▶ _Work to complete_
Could you return the lines below exactly, from the first line up to and including the line that holds "Click the Międzynarodowy globe icon"?

▶ _Dataset records_
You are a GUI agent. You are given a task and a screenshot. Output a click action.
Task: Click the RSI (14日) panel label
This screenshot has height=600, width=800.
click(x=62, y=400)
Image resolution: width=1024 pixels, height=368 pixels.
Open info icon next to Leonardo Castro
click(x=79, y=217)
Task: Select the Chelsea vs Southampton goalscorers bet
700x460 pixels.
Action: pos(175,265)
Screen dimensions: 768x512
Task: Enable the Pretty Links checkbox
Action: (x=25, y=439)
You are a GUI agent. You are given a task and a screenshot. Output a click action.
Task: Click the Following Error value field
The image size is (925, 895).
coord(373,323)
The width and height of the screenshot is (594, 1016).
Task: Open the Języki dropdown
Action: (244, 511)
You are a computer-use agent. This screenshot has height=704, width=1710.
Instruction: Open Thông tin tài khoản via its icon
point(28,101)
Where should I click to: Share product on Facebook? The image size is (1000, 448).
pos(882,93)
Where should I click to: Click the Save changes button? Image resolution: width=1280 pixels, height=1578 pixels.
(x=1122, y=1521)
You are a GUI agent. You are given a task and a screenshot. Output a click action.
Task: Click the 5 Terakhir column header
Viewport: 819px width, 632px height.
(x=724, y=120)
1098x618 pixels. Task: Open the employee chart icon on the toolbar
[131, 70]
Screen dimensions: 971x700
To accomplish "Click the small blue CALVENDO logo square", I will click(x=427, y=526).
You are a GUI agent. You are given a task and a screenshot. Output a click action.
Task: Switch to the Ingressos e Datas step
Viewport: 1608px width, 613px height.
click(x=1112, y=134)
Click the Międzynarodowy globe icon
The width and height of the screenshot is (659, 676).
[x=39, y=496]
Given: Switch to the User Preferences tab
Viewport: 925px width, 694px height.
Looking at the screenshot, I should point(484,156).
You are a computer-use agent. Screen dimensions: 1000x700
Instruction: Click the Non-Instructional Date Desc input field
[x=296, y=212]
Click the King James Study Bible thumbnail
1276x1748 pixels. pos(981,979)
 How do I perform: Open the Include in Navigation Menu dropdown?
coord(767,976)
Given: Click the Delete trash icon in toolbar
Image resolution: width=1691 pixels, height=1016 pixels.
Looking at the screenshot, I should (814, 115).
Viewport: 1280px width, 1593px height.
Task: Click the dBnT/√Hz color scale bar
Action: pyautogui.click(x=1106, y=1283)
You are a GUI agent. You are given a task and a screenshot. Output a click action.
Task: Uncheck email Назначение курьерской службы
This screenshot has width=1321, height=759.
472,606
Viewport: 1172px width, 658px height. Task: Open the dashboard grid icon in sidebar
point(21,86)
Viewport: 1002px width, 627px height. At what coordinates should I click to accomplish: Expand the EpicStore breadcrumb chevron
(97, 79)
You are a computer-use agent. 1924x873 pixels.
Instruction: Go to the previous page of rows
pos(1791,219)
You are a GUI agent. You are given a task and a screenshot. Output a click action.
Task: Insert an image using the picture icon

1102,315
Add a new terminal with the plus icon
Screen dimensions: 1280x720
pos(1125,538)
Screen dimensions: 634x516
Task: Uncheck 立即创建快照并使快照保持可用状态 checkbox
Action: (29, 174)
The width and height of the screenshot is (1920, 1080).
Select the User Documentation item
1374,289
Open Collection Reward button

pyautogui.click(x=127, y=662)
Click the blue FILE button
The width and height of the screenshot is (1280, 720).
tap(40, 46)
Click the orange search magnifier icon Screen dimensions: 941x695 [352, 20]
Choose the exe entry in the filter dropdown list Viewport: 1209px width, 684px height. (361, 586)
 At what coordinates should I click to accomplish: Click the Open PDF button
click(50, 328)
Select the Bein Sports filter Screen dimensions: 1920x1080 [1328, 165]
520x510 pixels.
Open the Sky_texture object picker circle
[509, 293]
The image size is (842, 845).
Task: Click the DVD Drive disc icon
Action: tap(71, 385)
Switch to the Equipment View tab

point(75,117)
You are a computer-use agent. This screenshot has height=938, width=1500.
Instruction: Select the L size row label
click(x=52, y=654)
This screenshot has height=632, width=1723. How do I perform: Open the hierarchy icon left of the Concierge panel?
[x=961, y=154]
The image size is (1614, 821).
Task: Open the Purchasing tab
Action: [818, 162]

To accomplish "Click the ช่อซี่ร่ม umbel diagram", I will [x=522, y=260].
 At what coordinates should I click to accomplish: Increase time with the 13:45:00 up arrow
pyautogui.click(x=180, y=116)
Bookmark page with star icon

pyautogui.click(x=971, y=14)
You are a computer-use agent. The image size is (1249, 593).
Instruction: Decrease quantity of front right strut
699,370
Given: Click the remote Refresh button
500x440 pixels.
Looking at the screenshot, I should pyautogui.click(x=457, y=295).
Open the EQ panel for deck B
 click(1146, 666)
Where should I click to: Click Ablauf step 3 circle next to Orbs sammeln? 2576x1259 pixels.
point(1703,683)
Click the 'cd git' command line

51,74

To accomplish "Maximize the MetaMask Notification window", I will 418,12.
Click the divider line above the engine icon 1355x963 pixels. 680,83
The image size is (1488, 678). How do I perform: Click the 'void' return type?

▶ _Solution_
You are a GUI agent. You are given a task and a screenshot. Output a click action.
Task: Click the RSI (14日) panel label
This screenshot has height=600, width=800.
click(x=62, y=400)
Image resolution: width=1024 pixels, height=368 pixels.
Open info icon next to Leonardo Castro
click(x=79, y=217)
Task: Select the Chelsea vs Southampton goalscorers bet
700x460 pixels.
Action: pos(175,265)
Screen dimensions: 768x512
Task: Enable the Pretty Links checkbox
Action: (x=25, y=439)
You are a GUI agent. You are given a task and a screenshot. Output a click action.
Task: Click the Following Error value field
The image size is (925, 895).
coord(373,323)
The width and height of the screenshot is (594, 1016).
Task: Open the Języki dropdown
Action: (244, 511)
You are a computer-use agent. This screenshot has height=704, width=1710.
Instruction: Open Thông tin tài khoản via its icon
point(28,101)
Where should I click to: Share product on Facebook? The image size is (1000, 448).
pos(882,93)
Where should I click to: Click the Save changes button? Image resolution: width=1280 pixels, height=1578 pixels.
(x=1122, y=1521)
You are a GUI agent. You are given a task and a screenshot. Output a click action.
Task: Click the 5 Terakhir column header
Viewport: 819px width, 632px height.
(x=724, y=120)
1098x618 pixels. Task: Open the employee chart icon on the toolbar
[131, 70]
Screen dimensions: 971x700
To accomplish "Click the small blue CALVENDO logo square", I will click(x=427, y=526).
You are a GUI agent. You are given a task and a screenshot. Output a click action.
Task: Switch to the Ingressos e Datas step
Viewport: 1608px width, 613px height.
click(x=1112, y=134)
Click the Międzynarodowy globe icon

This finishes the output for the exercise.